Even though this traditionally happens, it does seem that this year there is an even larger divide in the country than we have ever seen before. People are either extremely happy or extremely upset and angry about the election results. Why is that? The country appears to be on two different tracks which share little in common. The two views of America are so radically different that the two sides are hardly speaking to each other anymore.

Of course there is lecturing each other, ridiculing each other, judging each other and the constant analyzing of each other promoted by the various news media. These things tend to keep the two sides backed up against their own walls. Often at the end of a sports event the players shake hands as they leave the field to signify a respect and acceptance of the outcome but that kind of thing certainly isn't carrying over to the aftermath of this past election.

I say all of the above to tell you that what you are experiencing is no surprise. It simply mirrors the larger picture. It is what the whole country looks like right now. Is there a solution? Yes, God always has a solution.

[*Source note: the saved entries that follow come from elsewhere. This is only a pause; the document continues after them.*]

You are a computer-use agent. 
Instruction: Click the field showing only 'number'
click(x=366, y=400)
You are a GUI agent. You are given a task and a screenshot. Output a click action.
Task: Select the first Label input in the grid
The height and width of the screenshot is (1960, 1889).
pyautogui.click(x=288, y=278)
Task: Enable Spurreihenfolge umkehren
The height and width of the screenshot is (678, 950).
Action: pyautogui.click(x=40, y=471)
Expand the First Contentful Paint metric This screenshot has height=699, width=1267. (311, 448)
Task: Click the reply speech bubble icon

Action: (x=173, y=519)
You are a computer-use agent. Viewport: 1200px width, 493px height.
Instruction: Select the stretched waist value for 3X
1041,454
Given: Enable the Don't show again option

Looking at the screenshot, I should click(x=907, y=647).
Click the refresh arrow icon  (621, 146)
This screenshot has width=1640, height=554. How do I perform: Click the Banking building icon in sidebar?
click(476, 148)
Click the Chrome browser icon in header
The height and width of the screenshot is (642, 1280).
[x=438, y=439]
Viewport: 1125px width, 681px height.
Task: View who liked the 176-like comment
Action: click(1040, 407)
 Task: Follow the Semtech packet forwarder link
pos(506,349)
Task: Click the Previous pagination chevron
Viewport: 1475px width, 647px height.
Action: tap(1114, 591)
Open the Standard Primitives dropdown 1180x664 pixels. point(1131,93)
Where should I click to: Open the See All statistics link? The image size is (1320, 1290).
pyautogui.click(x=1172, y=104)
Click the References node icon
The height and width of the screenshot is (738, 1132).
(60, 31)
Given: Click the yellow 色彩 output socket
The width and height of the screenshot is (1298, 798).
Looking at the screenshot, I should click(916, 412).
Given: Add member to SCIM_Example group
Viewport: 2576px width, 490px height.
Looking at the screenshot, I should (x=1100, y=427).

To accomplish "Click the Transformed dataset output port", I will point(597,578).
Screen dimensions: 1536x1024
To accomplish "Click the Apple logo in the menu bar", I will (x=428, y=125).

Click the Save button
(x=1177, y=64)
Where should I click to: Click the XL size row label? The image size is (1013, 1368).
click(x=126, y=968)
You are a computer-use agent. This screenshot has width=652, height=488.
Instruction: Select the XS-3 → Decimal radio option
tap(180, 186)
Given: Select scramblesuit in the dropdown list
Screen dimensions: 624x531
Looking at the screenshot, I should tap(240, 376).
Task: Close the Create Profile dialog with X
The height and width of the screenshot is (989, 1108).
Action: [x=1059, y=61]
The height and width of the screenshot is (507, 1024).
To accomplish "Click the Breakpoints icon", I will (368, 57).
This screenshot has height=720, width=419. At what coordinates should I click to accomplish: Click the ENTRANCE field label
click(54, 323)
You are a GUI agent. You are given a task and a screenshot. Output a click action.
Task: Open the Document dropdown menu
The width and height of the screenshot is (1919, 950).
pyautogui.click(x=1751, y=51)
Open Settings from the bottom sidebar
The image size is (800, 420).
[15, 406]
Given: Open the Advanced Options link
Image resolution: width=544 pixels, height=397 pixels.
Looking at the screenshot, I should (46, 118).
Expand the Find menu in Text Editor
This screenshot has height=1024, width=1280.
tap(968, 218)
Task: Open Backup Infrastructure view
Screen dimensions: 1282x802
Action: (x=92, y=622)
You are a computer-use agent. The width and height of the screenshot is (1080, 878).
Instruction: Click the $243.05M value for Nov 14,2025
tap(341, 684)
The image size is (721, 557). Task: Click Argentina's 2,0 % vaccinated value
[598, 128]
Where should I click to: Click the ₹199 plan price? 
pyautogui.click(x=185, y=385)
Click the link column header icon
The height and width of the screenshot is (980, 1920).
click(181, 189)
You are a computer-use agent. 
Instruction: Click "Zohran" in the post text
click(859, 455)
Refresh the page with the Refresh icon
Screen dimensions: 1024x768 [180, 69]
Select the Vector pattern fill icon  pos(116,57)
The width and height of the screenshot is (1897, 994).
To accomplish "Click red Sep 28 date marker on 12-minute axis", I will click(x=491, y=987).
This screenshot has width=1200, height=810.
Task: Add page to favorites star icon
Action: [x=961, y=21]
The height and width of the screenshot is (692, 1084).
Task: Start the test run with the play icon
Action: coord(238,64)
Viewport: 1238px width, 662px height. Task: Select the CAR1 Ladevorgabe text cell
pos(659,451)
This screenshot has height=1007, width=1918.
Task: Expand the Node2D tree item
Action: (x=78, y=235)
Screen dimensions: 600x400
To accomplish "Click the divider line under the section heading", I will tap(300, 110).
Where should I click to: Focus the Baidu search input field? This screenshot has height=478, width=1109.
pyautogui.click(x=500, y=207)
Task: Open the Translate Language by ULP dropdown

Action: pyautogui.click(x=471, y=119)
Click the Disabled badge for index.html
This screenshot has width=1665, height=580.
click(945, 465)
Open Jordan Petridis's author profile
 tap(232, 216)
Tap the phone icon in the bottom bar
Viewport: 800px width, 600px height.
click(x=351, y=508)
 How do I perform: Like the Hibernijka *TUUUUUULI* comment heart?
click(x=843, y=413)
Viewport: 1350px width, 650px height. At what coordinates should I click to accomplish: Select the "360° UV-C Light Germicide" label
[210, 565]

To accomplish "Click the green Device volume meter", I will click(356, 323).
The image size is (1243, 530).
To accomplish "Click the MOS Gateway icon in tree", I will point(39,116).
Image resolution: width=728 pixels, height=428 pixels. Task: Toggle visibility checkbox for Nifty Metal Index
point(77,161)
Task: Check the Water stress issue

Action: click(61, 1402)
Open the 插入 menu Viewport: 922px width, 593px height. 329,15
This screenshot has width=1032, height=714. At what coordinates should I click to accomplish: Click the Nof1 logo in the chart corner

Next: First things first - examine your heart


Where is your heart in the great divide? (Part 2)

Always start with yourself first. When you have hard feelings over any issue with another person (not just political disagreements) it is a good idea to examine the root of them. Being really honest with yourself, how do you feel? Judgmental? Smug? Better than them? Angry that they are so stupid? Hurt about the way they treated you? Withdrawn emotionally so you can protect yourself? A deadening of the respect you once felt? Wanting to say "I told you so"? Revengeful?

That's quite an array of thoughts and emotions that you may be dealing with. If you don't honestly assess which of them are attached to you it will be very difficult to normalize relations again. All you will do is gloss over the bad feelings and ignore them as best you can until the next incident brings it all up to the surface again.

You cannot be responsible for the heart of another person but this you can do: "If it is possible, as far as it depends on you, live at peace with everyone." (Romans 12:18) That means you are called to be a peacemaker in all your relationships. This does not mean to sit back passively and simply not be the instigator of quarrels. Living at peace with everyone is an active pursuit and one that may pinch your pride as you humble yourself and give up any of those negative emotions mentioned above.

Jesus calls us to love our neighbor as ourselves. Sounds pretty but it is really pretty tough. We'll talk tomorrow about how tough that can be.

Next: Who is my neighbor?


Loving your neighbor can be tough love - tough for you that is (Part 3)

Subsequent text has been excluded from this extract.